**What you are asked to do:** All entries shown below should be duplicated character for character.
■ ■ ■ ■ ■
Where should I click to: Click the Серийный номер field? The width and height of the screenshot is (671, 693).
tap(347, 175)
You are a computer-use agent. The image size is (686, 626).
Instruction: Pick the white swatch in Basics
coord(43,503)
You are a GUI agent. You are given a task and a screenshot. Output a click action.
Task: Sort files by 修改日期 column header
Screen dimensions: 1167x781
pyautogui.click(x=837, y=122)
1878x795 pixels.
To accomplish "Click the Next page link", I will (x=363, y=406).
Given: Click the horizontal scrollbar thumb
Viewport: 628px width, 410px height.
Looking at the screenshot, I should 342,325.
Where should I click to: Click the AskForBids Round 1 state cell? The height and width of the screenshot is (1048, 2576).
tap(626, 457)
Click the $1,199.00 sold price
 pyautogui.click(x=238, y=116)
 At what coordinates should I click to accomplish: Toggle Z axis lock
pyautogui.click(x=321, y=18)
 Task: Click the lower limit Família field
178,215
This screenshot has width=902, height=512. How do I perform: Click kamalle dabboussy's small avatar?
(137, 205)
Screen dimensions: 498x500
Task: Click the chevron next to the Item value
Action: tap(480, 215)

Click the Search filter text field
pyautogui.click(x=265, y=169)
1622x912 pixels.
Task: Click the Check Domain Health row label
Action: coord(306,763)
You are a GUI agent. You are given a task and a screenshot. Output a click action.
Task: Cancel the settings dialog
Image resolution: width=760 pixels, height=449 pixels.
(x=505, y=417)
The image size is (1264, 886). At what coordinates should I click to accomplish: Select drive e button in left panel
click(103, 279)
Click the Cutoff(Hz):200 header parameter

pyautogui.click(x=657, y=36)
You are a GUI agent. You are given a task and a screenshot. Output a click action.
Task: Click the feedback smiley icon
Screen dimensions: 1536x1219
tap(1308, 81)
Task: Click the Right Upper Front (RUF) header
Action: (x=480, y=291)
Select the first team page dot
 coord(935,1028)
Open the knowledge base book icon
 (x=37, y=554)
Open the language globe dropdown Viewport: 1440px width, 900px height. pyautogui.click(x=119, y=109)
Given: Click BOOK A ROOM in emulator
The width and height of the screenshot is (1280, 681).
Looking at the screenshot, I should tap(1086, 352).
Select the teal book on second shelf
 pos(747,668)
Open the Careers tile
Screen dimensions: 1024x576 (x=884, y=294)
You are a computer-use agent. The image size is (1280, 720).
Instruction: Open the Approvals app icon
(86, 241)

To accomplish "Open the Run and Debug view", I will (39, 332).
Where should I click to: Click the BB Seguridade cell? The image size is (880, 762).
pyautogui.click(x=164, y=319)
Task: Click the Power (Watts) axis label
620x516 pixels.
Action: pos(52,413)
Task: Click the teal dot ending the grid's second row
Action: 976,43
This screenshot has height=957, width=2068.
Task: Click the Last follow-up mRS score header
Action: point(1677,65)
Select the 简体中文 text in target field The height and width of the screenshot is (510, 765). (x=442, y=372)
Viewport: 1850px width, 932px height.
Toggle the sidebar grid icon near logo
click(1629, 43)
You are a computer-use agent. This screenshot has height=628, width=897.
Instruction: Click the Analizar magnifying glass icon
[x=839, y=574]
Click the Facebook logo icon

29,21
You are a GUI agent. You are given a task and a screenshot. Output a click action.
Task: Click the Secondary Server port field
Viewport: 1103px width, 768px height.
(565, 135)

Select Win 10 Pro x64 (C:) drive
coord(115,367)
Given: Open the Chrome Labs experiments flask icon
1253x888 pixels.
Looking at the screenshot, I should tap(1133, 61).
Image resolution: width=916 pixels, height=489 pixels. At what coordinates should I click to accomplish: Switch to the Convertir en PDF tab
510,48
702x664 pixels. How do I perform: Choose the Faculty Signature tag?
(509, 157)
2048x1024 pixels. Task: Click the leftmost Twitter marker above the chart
■ ■ ■ ■ ■
**Reply to the task:**
Where should I click to: Click the Серийный номер field? The width and height of the screenshot is (671, 693).
tap(347, 175)
You are a computer-use agent. The image size is (686, 626).
Instruction: Pick the white swatch in Basics
coord(43,503)
You are a GUI agent. You are given a task and a screenshot. Output a click action.
Task: Sort files by 修改日期 column header
Screen dimensions: 1167x781
pyautogui.click(x=837, y=122)
1878x795 pixels.
To accomplish "Click the Next page link", I will (x=363, y=406).
Given: Click the horizontal scrollbar thumb
Viewport: 628px width, 410px height.
Looking at the screenshot, I should 342,325.
Where should I click to: Click the AskForBids Round 1 state cell? The height and width of the screenshot is (1048, 2576).
tap(626, 457)
Click the $1,199.00 sold price
 pyautogui.click(x=238, y=116)
 At what coordinates should I click to accomplish: Toggle Z axis lock
pyautogui.click(x=321, y=18)
 Task: Click the lower limit Família field
178,215
This screenshot has width=902, height=512. How do I perform: Click kamalle dabboussy's small avatar?
(137, 205)
Screen dimensions: 498x500
Task: Click the chevron next to the Item value
Action: tap(480, 215)

Click the Search filter text field
pyautogui.click(x=265, y=169)
1622x912 pixels.
Task: Click the Check Domain Health row label
Action: coord(306,763)
You are a GUI agent. You are given a task and a screenshot. Output a click action.
Task: Cancel the settings dialog
Image resolution: width=760 pixels, height=449 pixels.
(x=505, y=417)
The image size is (1264, 886). At what coordinates should I click to accomplish: Select drive e button in left panel
click(103, 279)
Click the Cutoff(Hz):200 header parameter

pyautogui.click(x=657, y=36)
You are a GUI agent. You are given a task and a screenshot. Output a click action.
Task: Click the feedback smiley icon
Screen dimensions: 1536x1219
tap(1308, 81)
Task: Click the Right Upper Front (RUF) header
Action: (x=480, y=291)
Select the first team page dot
 coord(935,1028)
Open the knowledge base book icon
 (x=37, y=554)
Open the language globe dropdown Viewport: 1440px width, 900px height. pyautogui.click(x=119, y=109)
Given: Click BOOK A ROOM in emulator
The width and height of the screenshot is (1280, 681).
Looking at the screenshot, I should tap(1086, 352).
Select the teal book on second shelf
 pos(747,668)
Open the Careers tile
Screen dimensions: 1024x576 (x=884, y=294)
You are a computer-use agent. The image size is (1280, 720).
Instruction: Open the Approvals app icon
(86, 241)

To accomplish "Open the Run and Debug view", I will (39, 332).
Where should I click to: Click the BB Seguridade cell? The image size is (880, 762).
pyautogui.click(x=164, y=319)
Task: Click the Power (Watts) axis label
620x516 pixels.
Action: pos(52,413)
Task: Click the teal dot ending the grid's second row
Action: 976,43
This screenshot has height=957, width=2068.
Task: Click the Last follow-up mRS score header
Action: point(1677,65)
Select the 简体中文 text in target field The height and width of the screenshot is (510, 765). (x=442, y=372)
Viewport: 1850px width, 932px height.
Toggle the sidebar grid icon near logo
click(1629, 43)
You are a computer-use agent. This screenshot has height=628, width=897.
Instruction: Click the Analizar magnifying glass icon
[x=839, y=574]
Click the Facebook logo icon

29,21
You are a GUI agent. You are given a task and a screenshot. Output a click action.
Task: Click the Secondary Server port field
Viewport: 1103px width, 768px height.
(565, 135)

Select Win 10 Pro x64 (C:) drive
coord(115,367)
Given: Open the Chrome Labs experiments flask icon
1253x888 pixels.
Looking at the screenshot, I should tap(1133, 61).
Image resolution: width=916 pixels, height=489 pixels. At what coordinates should I click to accomplish: Switch to the Convertir en PDF tab
510,48
702x664 pixels. How do I perform: Choose the Faculty Signature tag?
(509, 157)
2048x1024 pixels. Task: Click the leftmost Twitter marker above the chart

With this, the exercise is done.